You may have noticed that my byline has two last names. This is my gradual transition back to my maiden name upon commencement of year-long, state-required separation, which will result in the finalization of my divorce this month. Special thanks to South Carolina for making this process so damn long, much appreciated. Cue religious right who abhors divorce and is adding another slash mark to my trail of sins. (Get in line!)
This all means that I am newly single. And I recently had my first foray into the art of letting someone down easy.
Last time I dated, oh a decade ago, there was no Facebook, no Twitter, no blogs, no Google Alerts, and no newspaper column where I trounced my life out in print for the world i.e. Bluffton to read. Meaning I was able to live my life without someone being able to “find me online”. Well, the times they are a changing.
Last month, a member of the opposite sex, let’s call him Mr. X, sent me a message on Facebook.
Hi Courtney. My name is Mr. X and I live in X-town. I'm originally from X-state and moved here three3 years ago.
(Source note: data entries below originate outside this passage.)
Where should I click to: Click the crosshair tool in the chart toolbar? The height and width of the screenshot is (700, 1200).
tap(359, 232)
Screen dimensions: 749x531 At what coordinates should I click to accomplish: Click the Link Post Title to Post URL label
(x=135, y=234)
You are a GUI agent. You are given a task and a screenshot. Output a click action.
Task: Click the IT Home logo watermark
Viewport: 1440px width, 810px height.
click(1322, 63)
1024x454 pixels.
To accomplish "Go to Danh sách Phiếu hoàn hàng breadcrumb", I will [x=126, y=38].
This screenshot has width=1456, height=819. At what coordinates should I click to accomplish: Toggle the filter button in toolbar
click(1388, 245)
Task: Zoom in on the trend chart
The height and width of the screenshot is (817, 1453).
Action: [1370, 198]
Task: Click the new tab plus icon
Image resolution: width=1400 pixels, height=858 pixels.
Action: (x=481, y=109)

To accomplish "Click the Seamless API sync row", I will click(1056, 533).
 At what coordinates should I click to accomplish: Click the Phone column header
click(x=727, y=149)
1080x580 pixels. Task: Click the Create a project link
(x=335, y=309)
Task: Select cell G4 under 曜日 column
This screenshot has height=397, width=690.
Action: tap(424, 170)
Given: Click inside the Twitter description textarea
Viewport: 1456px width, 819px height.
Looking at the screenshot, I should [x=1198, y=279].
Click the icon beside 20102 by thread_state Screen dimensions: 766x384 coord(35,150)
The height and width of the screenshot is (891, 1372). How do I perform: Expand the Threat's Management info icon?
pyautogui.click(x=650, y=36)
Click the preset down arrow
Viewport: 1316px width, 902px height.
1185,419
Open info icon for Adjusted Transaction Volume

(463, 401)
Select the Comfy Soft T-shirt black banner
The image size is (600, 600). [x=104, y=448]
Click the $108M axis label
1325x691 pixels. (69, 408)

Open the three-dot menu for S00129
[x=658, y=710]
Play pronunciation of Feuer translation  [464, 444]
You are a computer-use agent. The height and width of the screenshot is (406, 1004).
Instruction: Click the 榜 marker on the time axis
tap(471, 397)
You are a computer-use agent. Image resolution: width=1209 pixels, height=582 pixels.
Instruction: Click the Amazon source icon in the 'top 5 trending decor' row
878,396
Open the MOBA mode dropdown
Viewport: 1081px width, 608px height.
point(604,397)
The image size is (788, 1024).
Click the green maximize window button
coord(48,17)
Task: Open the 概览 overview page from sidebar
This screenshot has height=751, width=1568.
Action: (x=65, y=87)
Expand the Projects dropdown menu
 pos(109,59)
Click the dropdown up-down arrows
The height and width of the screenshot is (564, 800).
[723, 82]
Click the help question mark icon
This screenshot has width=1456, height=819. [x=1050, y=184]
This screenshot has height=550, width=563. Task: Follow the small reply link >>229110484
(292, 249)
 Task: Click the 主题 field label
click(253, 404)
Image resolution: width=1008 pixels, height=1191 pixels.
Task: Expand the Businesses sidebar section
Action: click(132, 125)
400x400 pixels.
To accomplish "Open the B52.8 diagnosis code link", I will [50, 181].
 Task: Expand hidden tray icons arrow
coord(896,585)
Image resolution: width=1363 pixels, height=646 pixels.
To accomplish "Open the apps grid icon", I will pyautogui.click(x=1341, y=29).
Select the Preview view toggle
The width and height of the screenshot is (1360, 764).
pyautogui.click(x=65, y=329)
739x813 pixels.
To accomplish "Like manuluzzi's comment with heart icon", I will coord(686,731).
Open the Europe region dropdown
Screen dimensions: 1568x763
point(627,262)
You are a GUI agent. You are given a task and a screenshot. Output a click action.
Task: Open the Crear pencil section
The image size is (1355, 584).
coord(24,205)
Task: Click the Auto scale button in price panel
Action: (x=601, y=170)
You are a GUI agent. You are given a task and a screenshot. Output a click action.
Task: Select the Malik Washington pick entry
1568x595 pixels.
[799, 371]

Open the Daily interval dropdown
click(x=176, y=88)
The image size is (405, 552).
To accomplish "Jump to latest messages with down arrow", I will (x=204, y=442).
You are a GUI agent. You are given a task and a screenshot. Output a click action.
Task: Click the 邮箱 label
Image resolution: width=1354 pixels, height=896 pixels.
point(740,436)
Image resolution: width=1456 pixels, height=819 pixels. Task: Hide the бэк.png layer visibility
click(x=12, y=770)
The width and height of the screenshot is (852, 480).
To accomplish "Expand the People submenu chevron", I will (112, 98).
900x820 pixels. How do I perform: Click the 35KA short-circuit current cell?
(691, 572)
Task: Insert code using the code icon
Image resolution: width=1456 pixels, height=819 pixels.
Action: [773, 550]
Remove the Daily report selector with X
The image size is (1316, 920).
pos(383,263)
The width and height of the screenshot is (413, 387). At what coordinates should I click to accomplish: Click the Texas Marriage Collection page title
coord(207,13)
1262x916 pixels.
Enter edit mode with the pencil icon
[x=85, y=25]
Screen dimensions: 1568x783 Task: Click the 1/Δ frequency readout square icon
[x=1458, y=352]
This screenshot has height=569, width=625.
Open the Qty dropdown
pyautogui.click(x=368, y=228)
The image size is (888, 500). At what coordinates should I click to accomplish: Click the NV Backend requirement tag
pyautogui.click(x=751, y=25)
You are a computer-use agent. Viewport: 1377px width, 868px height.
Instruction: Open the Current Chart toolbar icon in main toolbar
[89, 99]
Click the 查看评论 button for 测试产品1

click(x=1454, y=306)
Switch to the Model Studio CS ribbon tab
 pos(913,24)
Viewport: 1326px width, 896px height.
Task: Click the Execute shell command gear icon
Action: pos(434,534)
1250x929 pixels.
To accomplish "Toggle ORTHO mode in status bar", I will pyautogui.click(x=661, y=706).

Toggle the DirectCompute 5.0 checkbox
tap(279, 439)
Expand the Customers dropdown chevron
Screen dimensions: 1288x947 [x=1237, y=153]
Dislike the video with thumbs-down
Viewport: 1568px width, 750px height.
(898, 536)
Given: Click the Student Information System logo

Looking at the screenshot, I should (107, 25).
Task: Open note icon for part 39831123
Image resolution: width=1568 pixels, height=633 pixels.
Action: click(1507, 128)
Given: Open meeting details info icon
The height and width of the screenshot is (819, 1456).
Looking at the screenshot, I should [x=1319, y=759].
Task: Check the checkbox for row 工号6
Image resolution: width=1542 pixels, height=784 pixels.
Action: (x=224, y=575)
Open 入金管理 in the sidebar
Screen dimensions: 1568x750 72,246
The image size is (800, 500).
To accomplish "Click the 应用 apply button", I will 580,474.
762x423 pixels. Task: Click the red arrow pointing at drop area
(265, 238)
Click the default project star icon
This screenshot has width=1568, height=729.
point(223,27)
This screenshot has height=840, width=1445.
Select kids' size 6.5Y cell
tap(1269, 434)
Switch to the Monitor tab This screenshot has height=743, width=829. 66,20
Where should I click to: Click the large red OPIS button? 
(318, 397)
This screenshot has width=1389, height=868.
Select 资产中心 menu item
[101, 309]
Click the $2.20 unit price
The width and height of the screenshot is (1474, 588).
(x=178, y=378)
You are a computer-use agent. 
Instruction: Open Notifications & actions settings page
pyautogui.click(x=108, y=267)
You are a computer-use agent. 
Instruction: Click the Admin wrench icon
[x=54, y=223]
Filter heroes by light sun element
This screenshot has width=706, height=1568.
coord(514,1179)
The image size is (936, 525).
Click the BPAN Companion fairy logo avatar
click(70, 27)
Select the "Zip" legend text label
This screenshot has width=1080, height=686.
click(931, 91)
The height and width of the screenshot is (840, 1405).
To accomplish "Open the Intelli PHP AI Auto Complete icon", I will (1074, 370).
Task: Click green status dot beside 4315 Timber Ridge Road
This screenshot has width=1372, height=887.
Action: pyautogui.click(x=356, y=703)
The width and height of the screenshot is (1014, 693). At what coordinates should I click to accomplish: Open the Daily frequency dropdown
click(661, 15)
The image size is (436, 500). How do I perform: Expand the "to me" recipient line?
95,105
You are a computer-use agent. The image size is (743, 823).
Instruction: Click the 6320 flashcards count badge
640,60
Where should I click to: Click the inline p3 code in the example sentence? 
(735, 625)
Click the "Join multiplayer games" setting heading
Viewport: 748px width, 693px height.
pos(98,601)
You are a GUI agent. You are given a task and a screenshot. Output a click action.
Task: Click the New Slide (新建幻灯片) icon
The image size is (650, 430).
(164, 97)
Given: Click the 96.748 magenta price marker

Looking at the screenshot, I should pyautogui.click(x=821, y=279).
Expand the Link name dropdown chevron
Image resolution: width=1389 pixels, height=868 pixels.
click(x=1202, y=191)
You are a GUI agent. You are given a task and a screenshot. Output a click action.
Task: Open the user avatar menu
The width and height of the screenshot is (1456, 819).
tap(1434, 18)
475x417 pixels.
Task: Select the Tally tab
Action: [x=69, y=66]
I just finished reading your Proust Interview in CH2 magazine and was really impressed with what I read about you. I don't know if you are married or if you are in a relationship but you sound like a really intelligent and down to earth woman and the type of person I would be interested in getting to know and I wanted to know if you would be interested in meeting me for coffee sometime. If you are presently in a relationship I apologize for the intrusion.
If you're interested in learning more about me please feel free to email me via Facebook.
Best wishes, Mr. X.
So, in keeping with my salty sarcasm I replied with a little challenge.
Hi Mr. X. Wow. I was definitely not expecting that, but I am flattered. And, if you learned anything about me in my interview ... you know that I am now questioning whether or not you are an axe-murderer or a nice guy?
So, I'll offer this challenge. If you can provide three references, I'll think about it.
My hope was that my obnoxious wit would immediately stall his efforts but alas, one hour later I had three references in my Inbox. What to do, what to do?
Well, upon review of the references I realize that neither his high school best friend, nor his realtor who he hasn’t spoken to in four years, nor the elderly couple who he befriended up North, are what I was looking for. So I decided the best plan of attack would be to ignore, ignore, ignore.
Five days later Mr. X appeared again requesting an answer to his inquiry. So, despite every instinct to the contrary, I was a lady, I curbed the sarcasm, and I simply said that I was once again flattered, but extremely busy and did not have much time for a personal life. All true!
Then Mr. X turned on the obnoxious with a simple response, “Your loss.”
Now I thought I handled this appropriately. I was kind and gracious. When what I really wanted to say was, listen buddy with that Hawaiian shirt and spray on hair, it would never work between us.
So, it is my hope that this was merely a floater in the shallow end of the Bluffton dating pool. But regardless, now I face the million dollar question … join a convent or jump in?